Tonight, many of the volunteers from Pittsburgh met some of the members of the First Unitarian Universalist Church of New Orleans for dinner. In addition to the fellowship and sharing, we had a presentation by one of the church members on race and class issues and Katrina. Of course, race and class remain (unfortunately) significant factors in the lives and well-being of Americans, which is perhaps no were more apparent than in aftermath of the Katrina tragedy. For instance, the Gulf Coast Housing Recovery Act currently in Congress lays out the deliberate racist and classist actions of people in authority at the time to shut down quality public housing sites and evict existing tenants after the disaster largely to replace public housing with higher cost housing. Ironically, one of the chief opponents of the bill is Louisiana senator David Vitter. We were urged to join the campaign contacting Senator Vitter's office to ask that he stop his efforts to block the bill.

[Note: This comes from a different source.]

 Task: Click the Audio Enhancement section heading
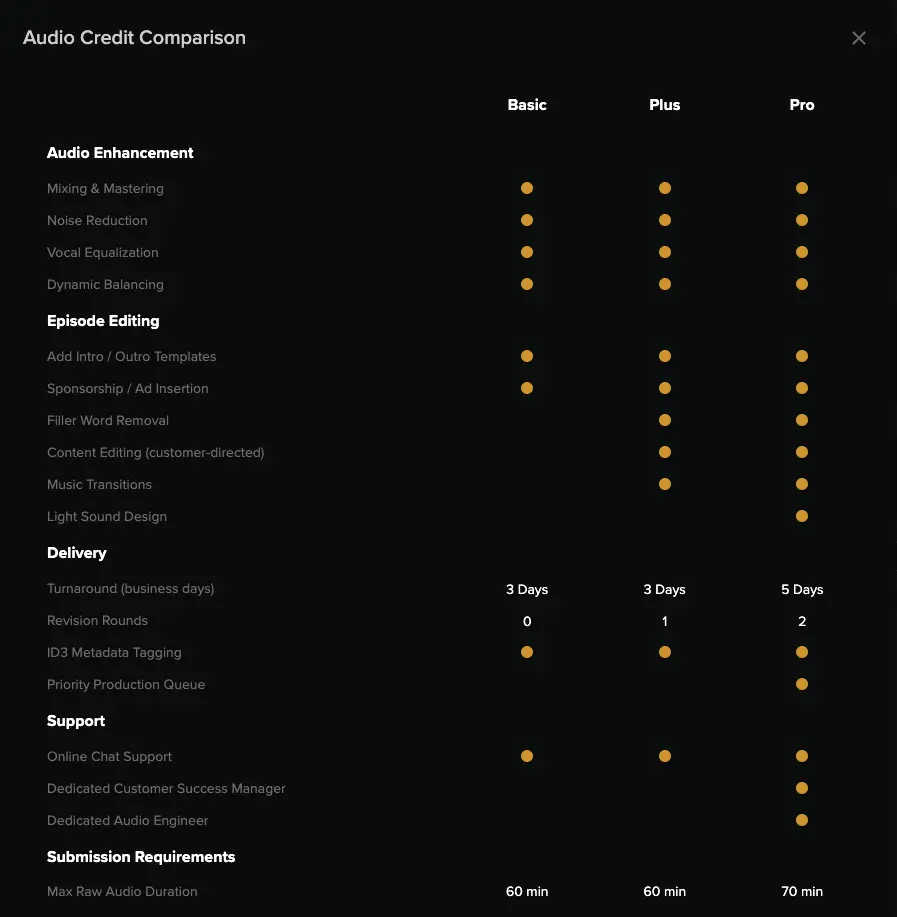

Reverend Melanie Morel-Ensminger of First UU Church also spoke in response to a question of how we should respond when people ask why New Orleans should be rebuilt given its geographical location and the danger of another devastating storm in the future. Reverend Morel-Ensminger replied that people would not ask this question if San Francisco needed rebuilding, even though it lies on a fault line. She said that people did not ask whether the cities on the Mississippi River flood plain should be rebuilt, even though the flooding of several years ago may well occur again. These questions would not be asked because, in this case, the vast majority of victims were people of color, the poor, and often both.
"You are a New Orleanian," she told us, if you love jazz music, red beans and rice, and the other cultural contributions of New Orleans. You are a New Orleanian if the federal government controls a dam, or bridge, or other piece of critical infrastructure whose failure could cost you your home. She expressed the hope that no one ever experience the displacement and discrimination that many New Orleanians have faced, especially now that in just weeks, FEMA will be shutting down trailer camps, yet again putting low income people on the streets.
You are a New Orleanian if you believe in justice and that our government should protect our rights as home owners and citizens against the legions of the greedy, the narrow minded, and the uncaring. "We don't want your pity," she said. What New Orleanians want is for us to join with them in the fight for justice for all and in recognition of our common desire to live lives of freedom and dignity.